*** Begin section ***

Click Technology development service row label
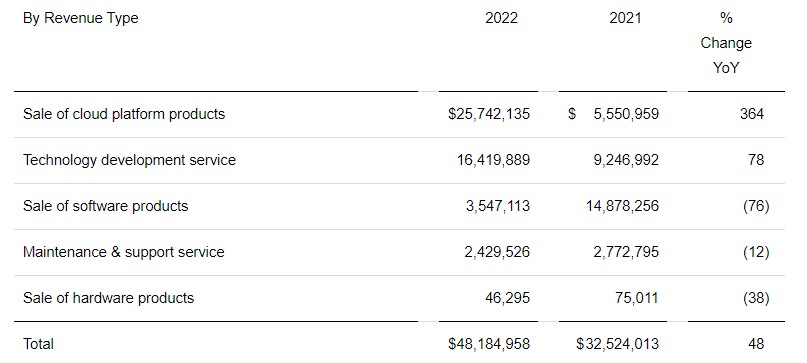 pyautogui.click(x=129, y=160)
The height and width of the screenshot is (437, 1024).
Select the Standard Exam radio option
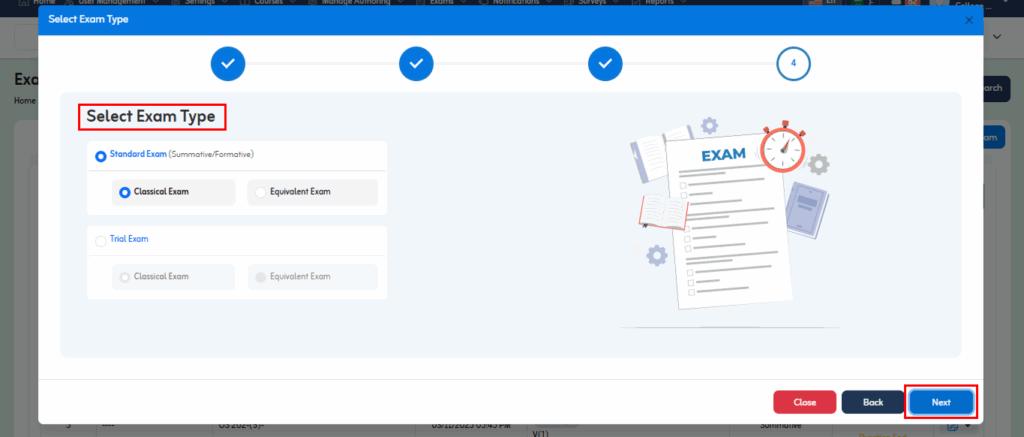pos(100,156)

*** End section ***

* Work to be completed
Take the lines from the one that contains "The height and" through the last line of the material above and reproduce them exactly, leaving out any pictures.

* Task solution
The height and width of the screenshot is (437, 1024).
Select the Standard Exam radio option
pos(100,156)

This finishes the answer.